Exercise instructions
a. In the disk cartridge patent text below, restate the paragraph beginning "The optical disk type has a large recording capacity" as a short bulleted list that keeps its main facts.
b. Reproduce word for word a section of the disk cartridge patent text below: begin at the words "1. Field of" and stop after "personal computer, etc.".
c. According to the disk cartridge patent text below, what is the recording capacity of the small magnetic disks of about 50 mm×55 mm×2 mm?

Excerpt to read
########
Small magnetic disk cartridge

A small magnetic disk cartridge for use in a card disk drive to be loaded in electronic equipment. The magnetic disk cartridge comprises a housing, a disk-mounting hub rotatable within the housing by a spindle provided in the disk drive, and a flexible magnetic disk mounted at one point on the disk-mounting hub.

BACKGROUND OF THE INVENTION

1. Field of the Invention

The present invention relates to a small magnetic disk cartridge, and particularly to a small magnetic disk cartridge that can be exchangeably loaded in a card disk drive that can be loaded in the card slot of electronic equipment such as a digital still camera, a digital video camera, a laptop personal computer, etc.

2. Description of the Related Art

To record or reproduce information, a wide variety of recording media are removably loaded in the card slot of electronic equipment such as a digital still camera, a digital video camera, a laptop personal computer (PC), etc. Such recording media that are in practical use are a semiconductor memory type, a hard disk type, an optical disk type, a magnetic disk type (e.g., a floppy disk type), etc.

Among these recording media, the semiconductor memory type is most widely used, because it is easy to handle and has a relatively large recording capacity. However, the semiconductor memory type is relatively expensive. Therefore, in digital cameras employing the semiconductor memory type, it is repeatedly used by storing the photographed image data in a PC, etc., and then deleting the data from the semiconductor memory.

Although there are known some hard disks that can store 340 megabytes (MB) of data or 1 gigabytes (GB) of data, the hard disk type of memory is similarly expensive. Because of this, the hard disk type is repeatedly used by storing data in a PC, etc.

The optical disk type has a large recording capacity for its size. For example, an optical disk with a size of 35 mm×41 mm×11 mm can store 256 MB of data. Optical disks with a recording capacity of 512 MB are about to be realized. However, optical disks have the disadvantage that the recording speed is slow, because the writing time is time-consuming.

Small magnetic disks (e.g., floppy disks) with a size of about 50 mm×55 mm×2 mm are known that can be exchangeably loaded in a disk drive of a size that can be inserted in the card slot of a PC, etc. However, the recording capacity is as small as 40 MB and insufficient to store data photographed by a camera. In addition, the size is not suitable for digital cameras.

With the spread of PCs, digital cameras have spread rapidly in recent years because of the easy method of recording, enhancement of the picture quality due to the development of imaging devices, the possibility of data deletion and transmission, size of the recording capacity, etc. However, digital cameras are restricted in use, because recording media are restricted in cost and recording capacity, as described above. For instance, since recording media are very expensive, one camera is usually provided with one recording medium, which is repeatedly used. That is, when the recording medium is filled with data, the data is transferred to a PC and deleted from the recording medium. Because of this, there are cases where the recording medium is filled up during a trip. In addition, the recording medium cannot be stored as it is, with data recorded therein, nor can it be given away to a person.
########
Source material
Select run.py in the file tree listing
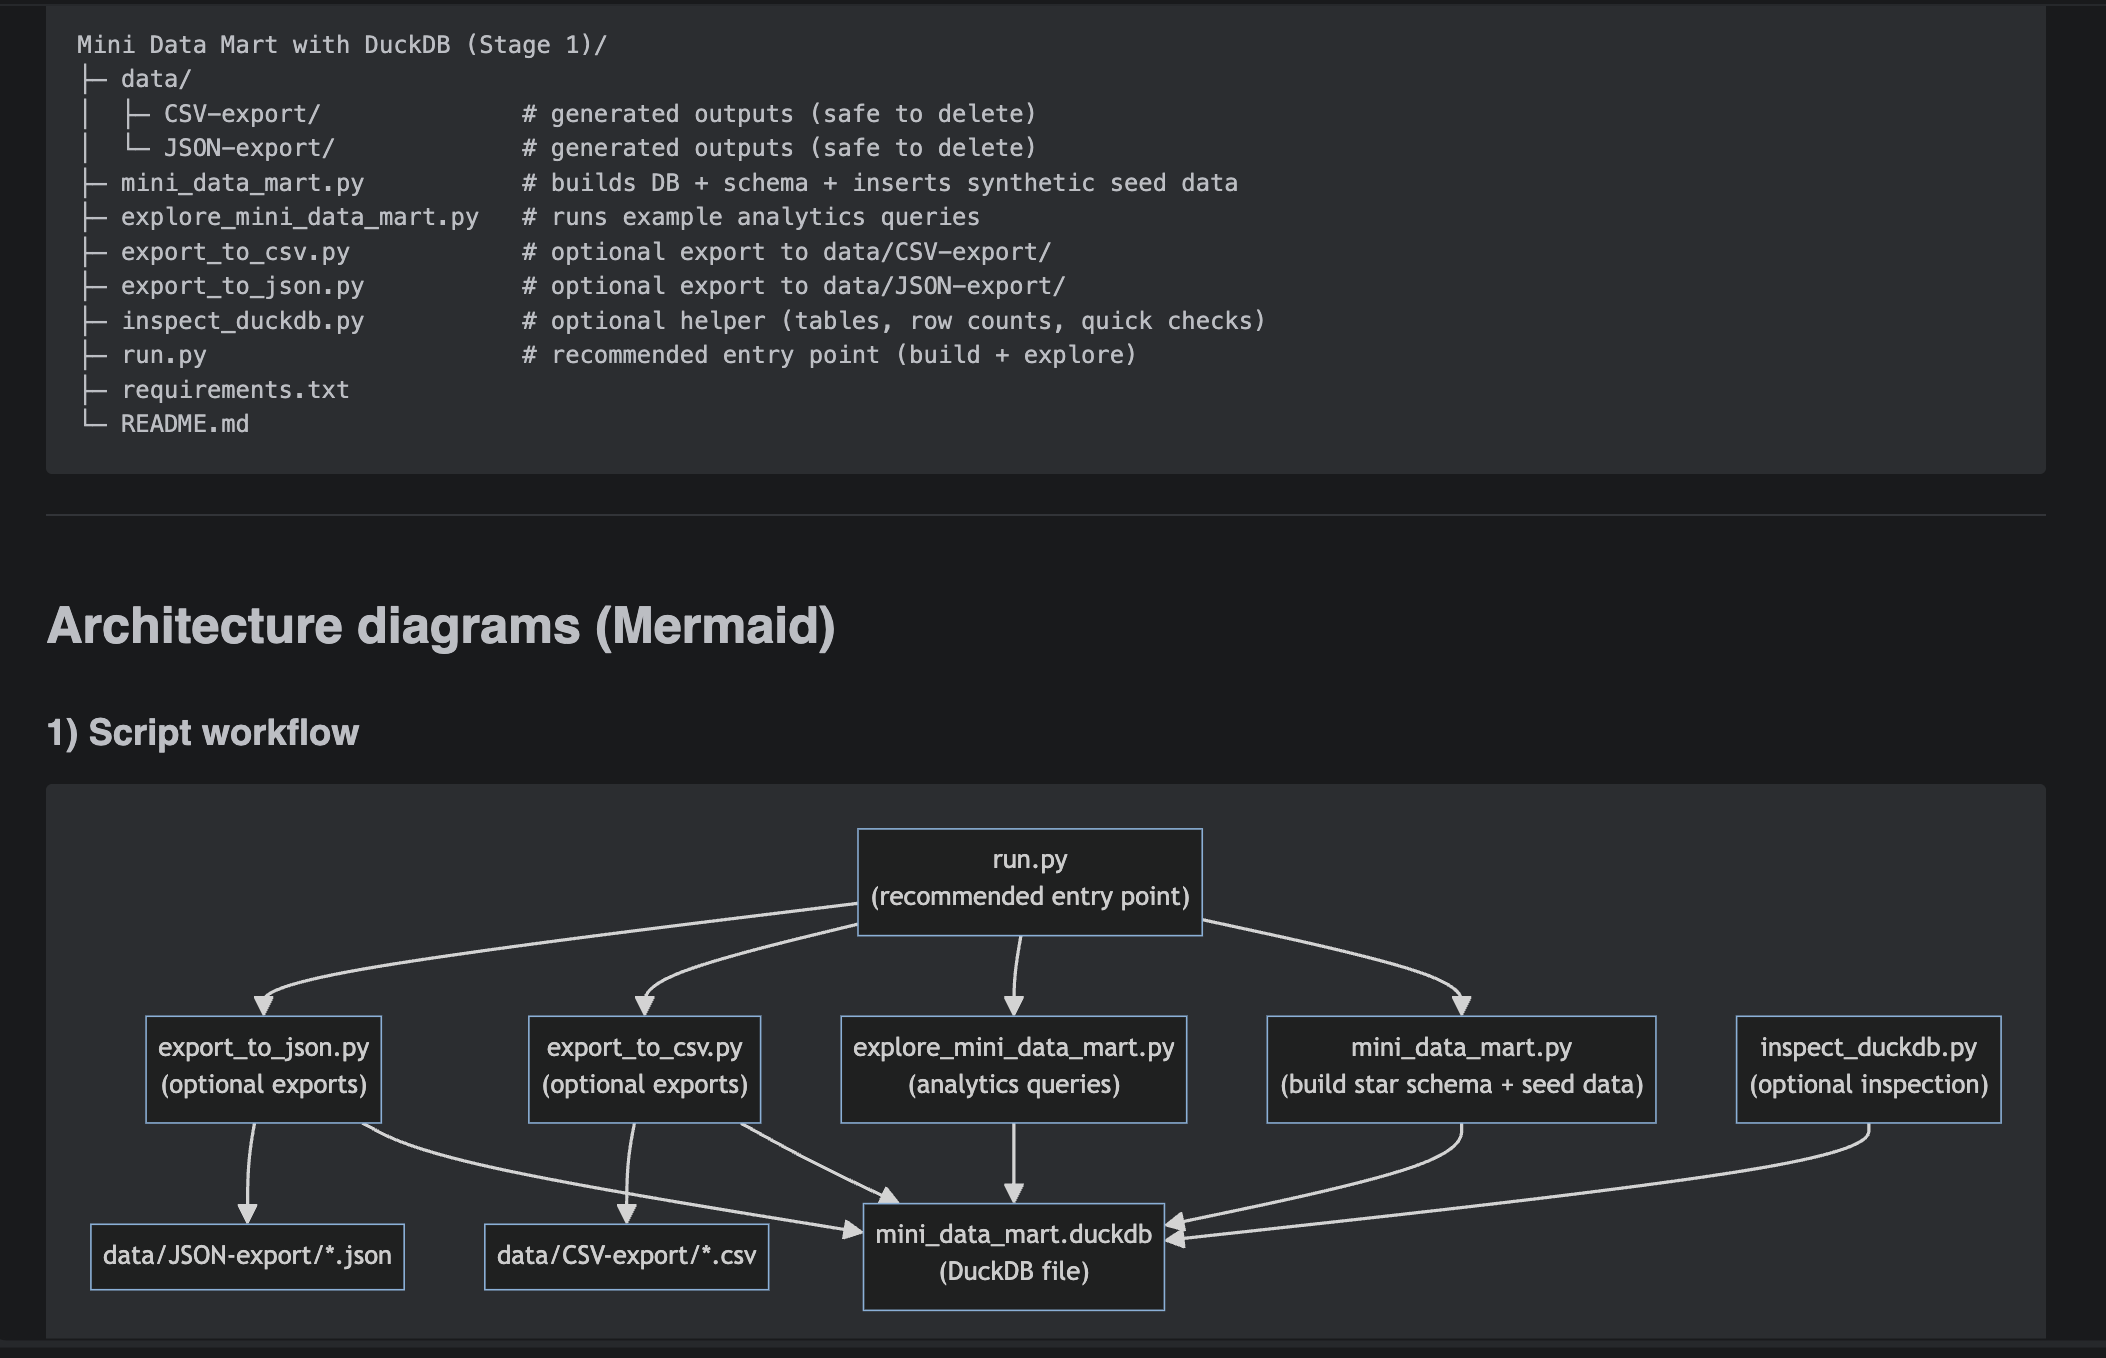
########
Complete answers
a.
- Optical disks offer a large recording capacity for their size.
- A 35 mm×41 mm×11 mm optical disk can store 256 MB of data.
- Optical disks with a 512 MB capacity are about to be realized.
- Their drawback is slow recording, because writing takes a long time.

b.
1. Field of the Invention

The present invention relates to a small magnetic disk cartridge, and particularly to a small magnetic disk cartridge that can be exchangeably loaded in a card disk drive that can be loaded in the card slot of electronic equipment such as a digital still camera, a digital video camera, a laptop personal computer, etc.

c. 40 MB.